To request an appeal or grievance you can:

  • Call Member Services Toll Free at: 1-877-236-1341 (TTY: 711)
  • Send it by fax to 1-833-525-0054
  • Send a letter by mail to:


Delaware First Health
Appeals & Grievances
PO Box 10353
Van Nuys, CA 91410-0353

  • For Behavioral Health Medical Necessity Criteria Appeals:

P.O. Box 10378
Van Nuys, CA 91410-0378

Fax number: 866-714-7991

  • For Behavioral Health Claims Appeals:

Attn: Claims Department
P.O. Box 8001
Farmington, MO 63640-8001

We can provide translation or interpreter service if you need it.

You can find detailed information about grievances and appeals in our Member Handbook.

Written consent allows Delaware First Health to process the grievance with the member’s designated representative. It may involve the disclosure of protected health information (PHI) for the purpose of resolving the grievance. This consent does not authorize the representative to make healthcare decisions or access other PHI unless separately authorized.

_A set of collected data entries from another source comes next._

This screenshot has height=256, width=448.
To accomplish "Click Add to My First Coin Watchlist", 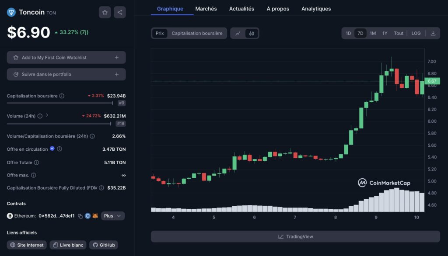I will coord(66,57).
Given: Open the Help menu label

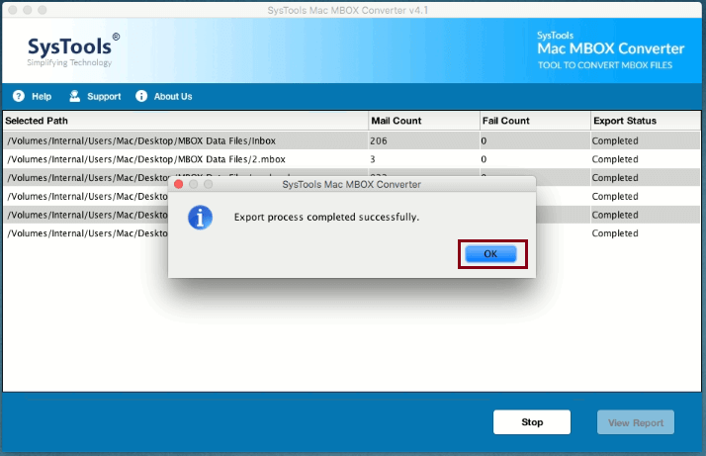Looking at the screenshot, I should click(42, 97).
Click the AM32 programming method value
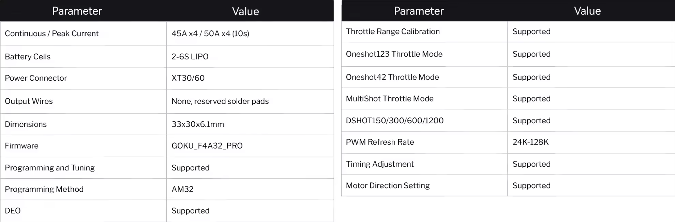This screenshot has height=222, width=675. [x=182, y=189]
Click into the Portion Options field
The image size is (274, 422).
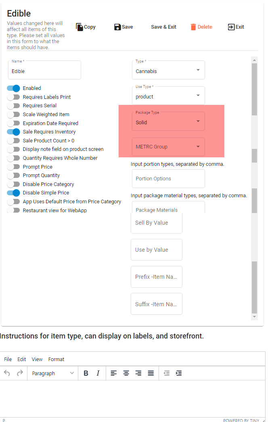point(168,179)
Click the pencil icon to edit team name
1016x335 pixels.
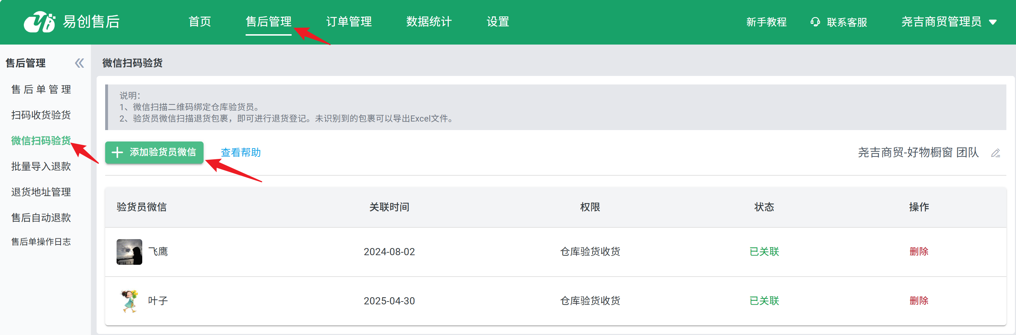point(995,153)
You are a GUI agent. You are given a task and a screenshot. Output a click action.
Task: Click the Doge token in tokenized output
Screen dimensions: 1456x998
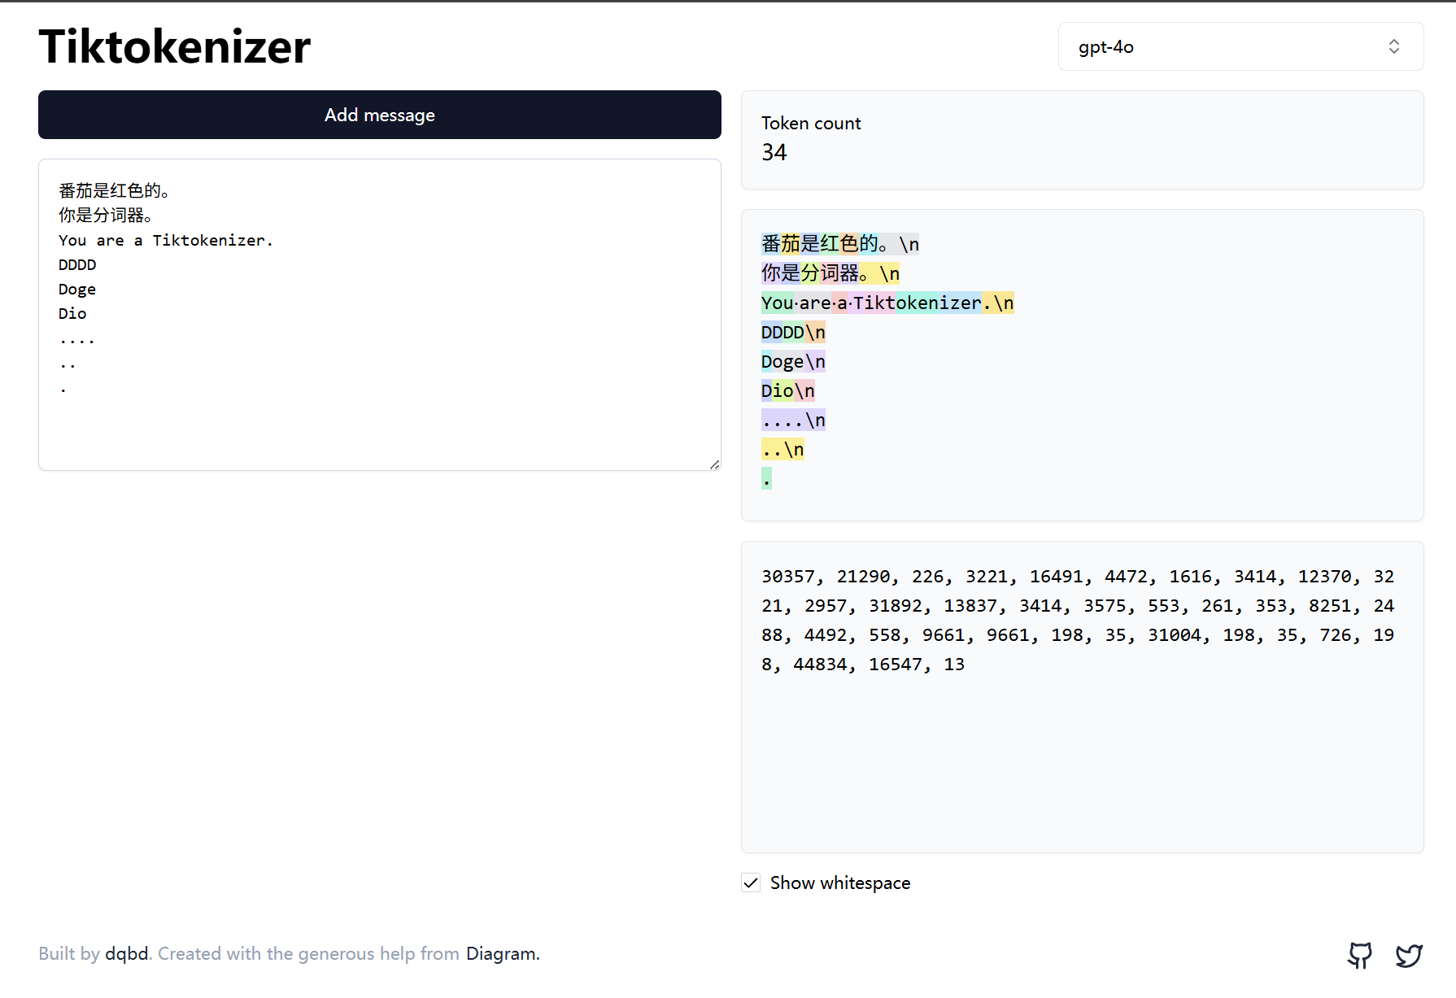click(782, 362)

Download the Grievance Written Consent Form (PDF)

Submission Options:

Fax:
833-525-0054
Member Portal
Mail:
Delaware First Health
ATTN: Appeals and Grievances
PO Box 10353
Van Nuys, CA 91410-03534

 

What Members Should Know About the State Fair Hearing (SFH) Process

If you're a Delaware Medicaid member and you disagree with a decision made by your health plan such as a denial, reduction, or termination of benefits you have the right to request a State Fair Hearing.

When Can You Request a State Fair Hearing?

  • After your health plan completes its internal appeal and upholds the adverse benefit determination.
  • You must request the hearing within 120 calendar days from the date on the appeal resolution notice.

How to Request a Hearing

Mail: Division of Medicaid & Medical Assistance

DMMA Fair Hearing Officer

1901 North DuPont Highway

P.O. Box 906, Lewis Building

New Castle, DE 19720

 

Who Can Represent You?

  • You can represent yourself or choose someone else like a provider, legal counsel, or another representative to speak on your behalf.
  • If you have legal counsel, your health plan will also bring legal representation to the hearing?

What Happens Before the Hearing?

  • You’ll receive a written notice with the date, time, and location of the hearing.
  • You can review and copy all documents the health plan will use in the hearing at no cost.

What Happens During the Hearing?

  • You can:
    • Present your case and bring witnesses.
    • Submit evidence and make arguments.
    • Question or refute any testimony or documents.
    • Use interpreters or other aids if needed.
  • You may withdraw your request at any time before or during the hearing.

After the Hearing

  • A Hearing Officer will issue a decision within 30 days of the hearing.
  • If the decision is in your favor, your health plan must comply and implement the decision.
  • If you disagree with the decision, you may request a judicial review in Superior Court within 30 days.